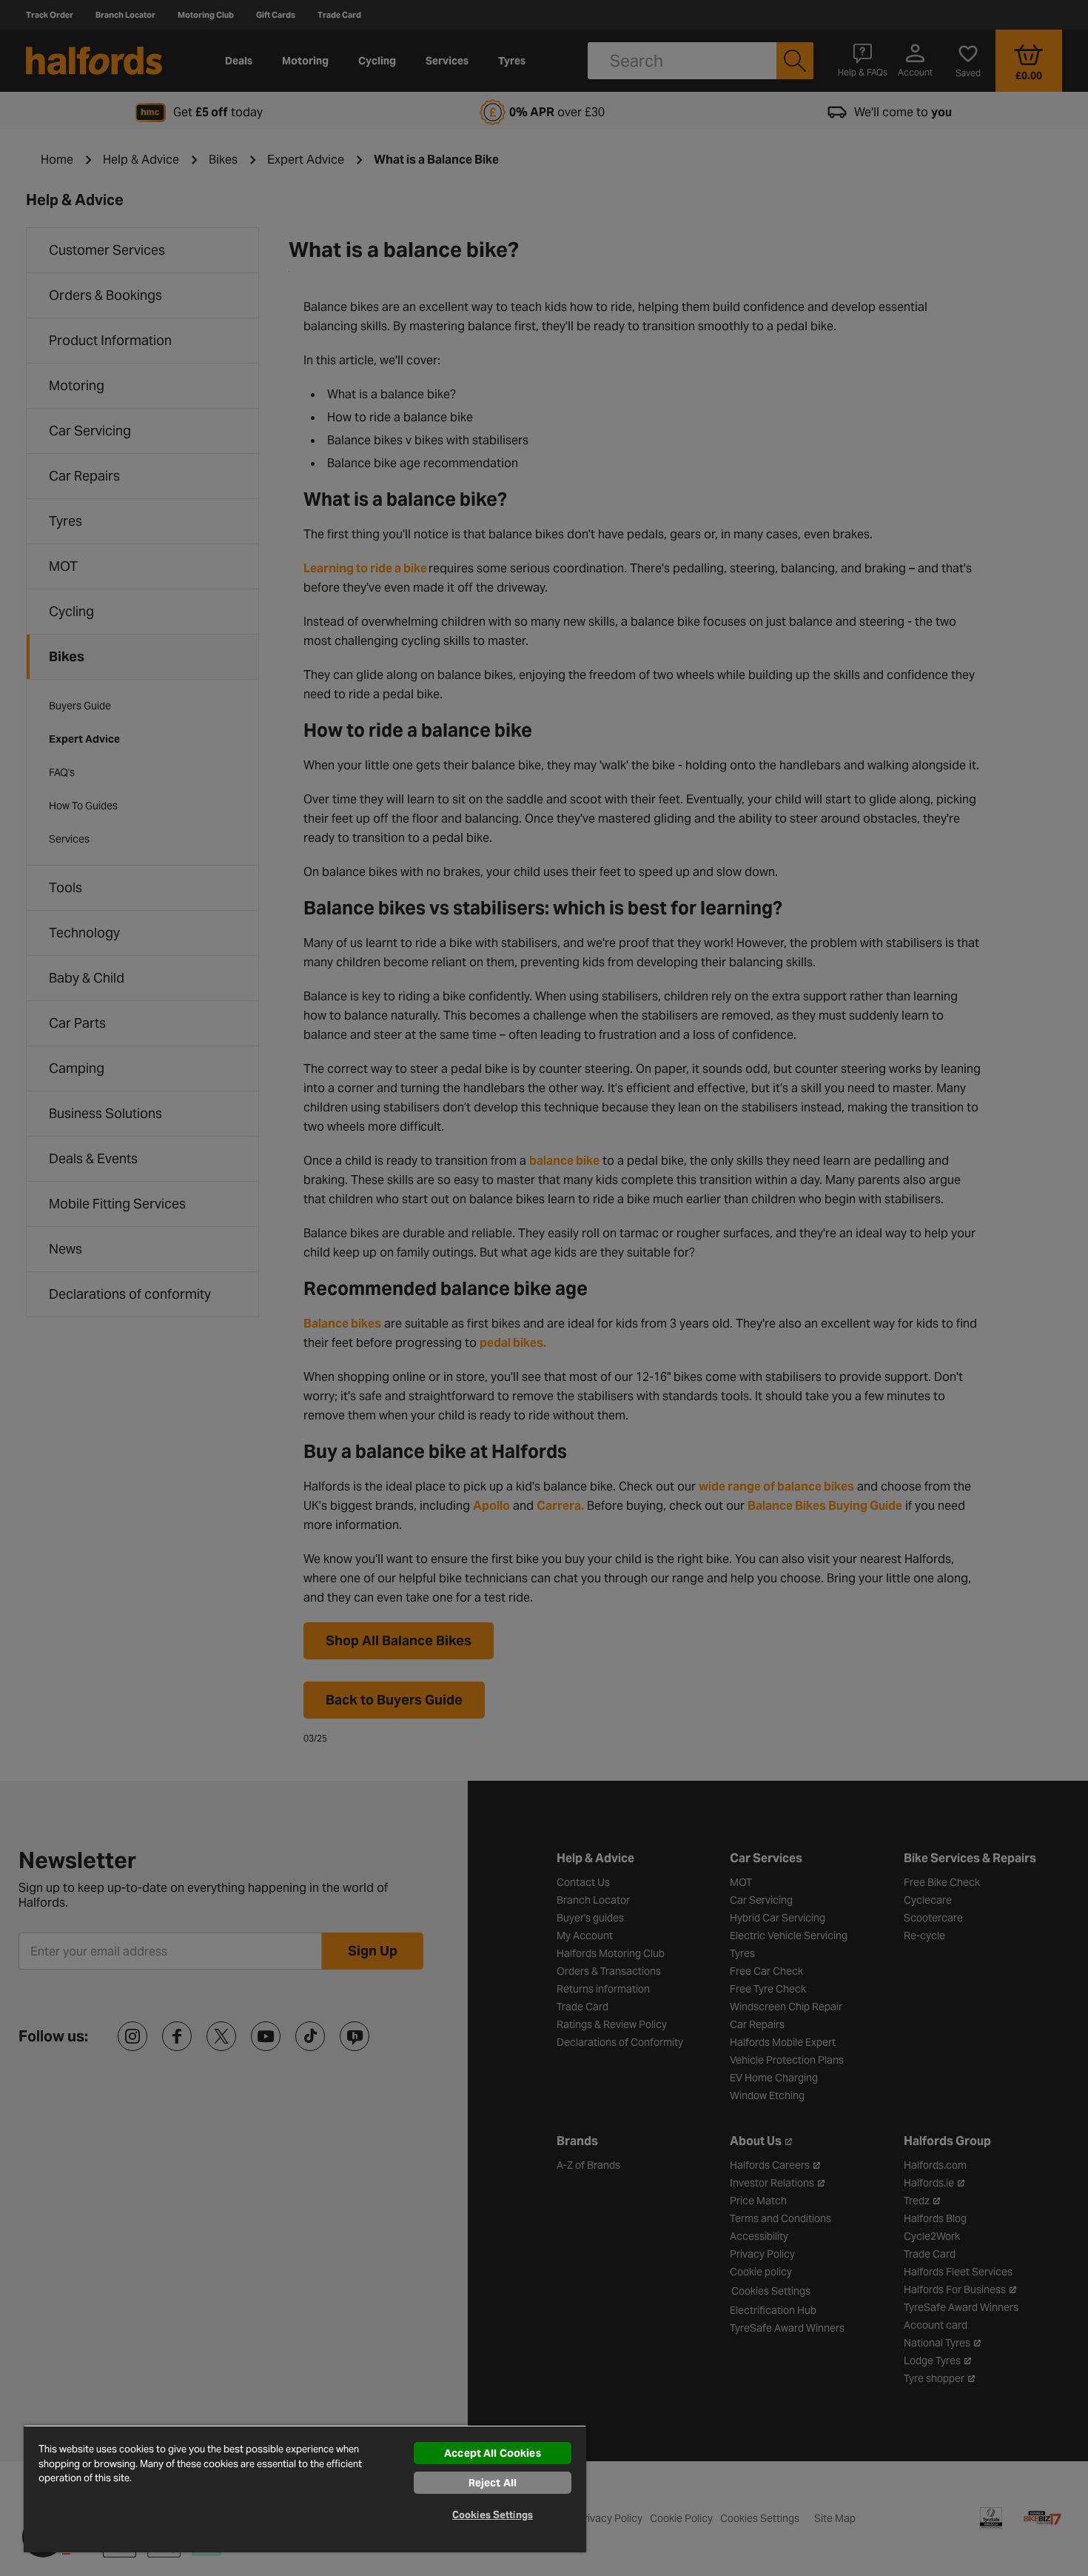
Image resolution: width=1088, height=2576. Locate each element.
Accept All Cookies (492, 2453)
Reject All (493, 2482)
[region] (305, 2488)
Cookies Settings (492, 2515)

## [Goal of the exercise]
Your reply should consist of the data, transcribed exactly, and should hold no pictures.

## [Written response]
Image resolution: width=1088, height=2576. Locate each element.
Accept All Cookies (492, 2453)
Reject All (493, 2482)
[region] (305, 2488)
Cookies Settings (492, 2515)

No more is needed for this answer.